Saying goodbye to a beloved family pet is heartbreaking. However, Chelsea Whytcross explains there are methods for end-of-life care that makes the decision and process easier for pet owners.
It’s a situation we all know we are going to face, but no-one wants to face it. As your beloved family pets become older, there are a variety of issues they will face. Knowing your options around end-of-life care for your pet will make difficult decisions slightly easier.
First, you should know, I know how you feel. As I write this, I have a 13-year-old cattle dog who has been diagnosed with lymphoma. The outlook isn’t great – but the process I go through assessing the end of my own pet’s life is the same I talk through with all clients.

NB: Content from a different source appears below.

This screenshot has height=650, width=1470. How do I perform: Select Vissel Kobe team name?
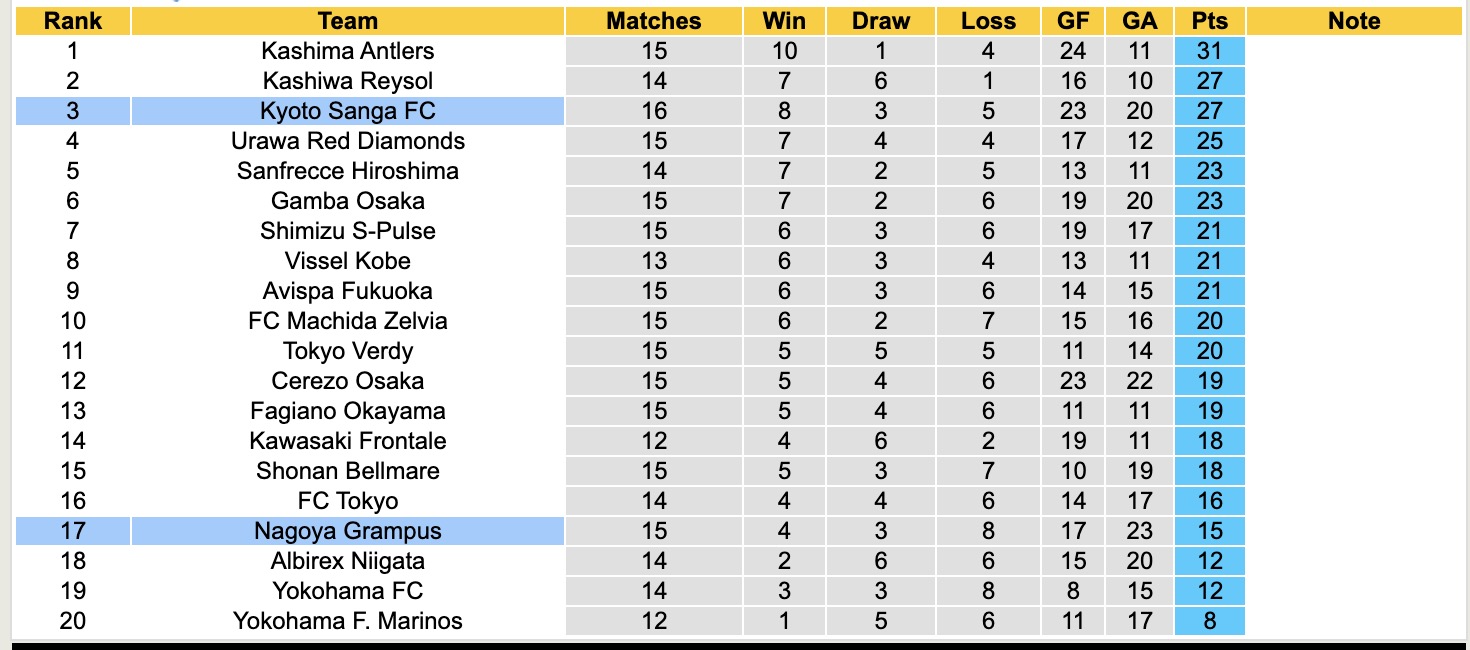(347, 261)
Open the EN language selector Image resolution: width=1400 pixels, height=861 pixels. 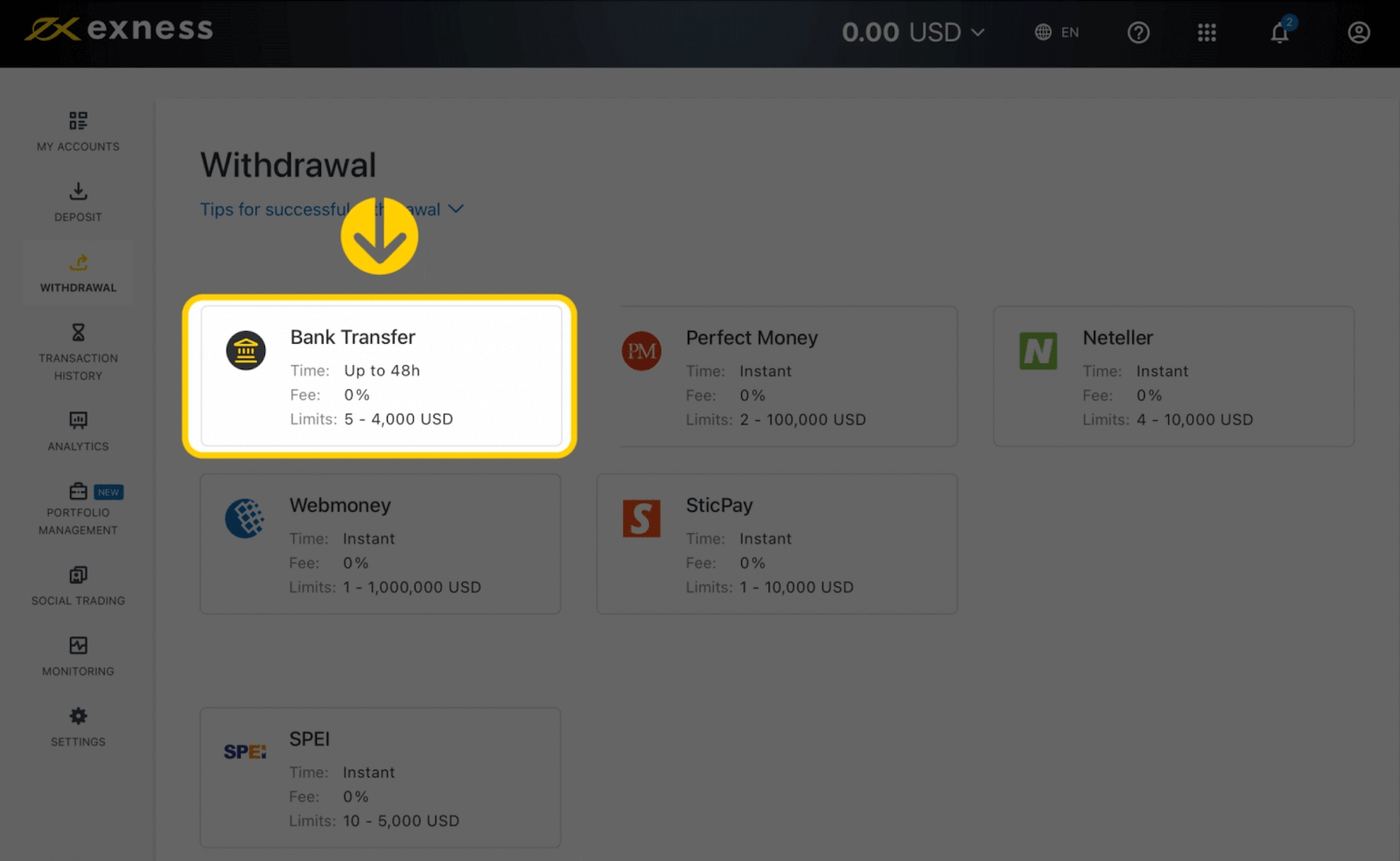point(1057,32)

The first thing you should do is assess your pet’s quality of life. Many people struggle to make this decision. There are four categories I discuss with clients to help them make this judgement for themselves.
Ways to assess your pet’s quality of life
If your pet is in his autumn years, ask yourself: how are they behaving, and how are they feeling? Are they their bright, happy selves or are they quite depressed and sad? Are the bad days outweighing the good days?
The second category is movement. Is your pet still happy to get up and go out to the toilet and do those normal activities? Are they having any accidents inside the house that might affect their quality of life?
The third one is, are they still able to eat and drink normally? Are there any changes in their appetite? Is your pet still happy to eat and still excited about food?
The fourth one is to do with you – your quality of life and also your budget. It can be hard watching your pet struggle with a terminal disease. Ask yourself: how are you coping as a family? Do you have to give lots of medications to keep your pet alive, and how are you coping with this? Are you staying up all night, trying to medicate your pet, trying to help it breathe?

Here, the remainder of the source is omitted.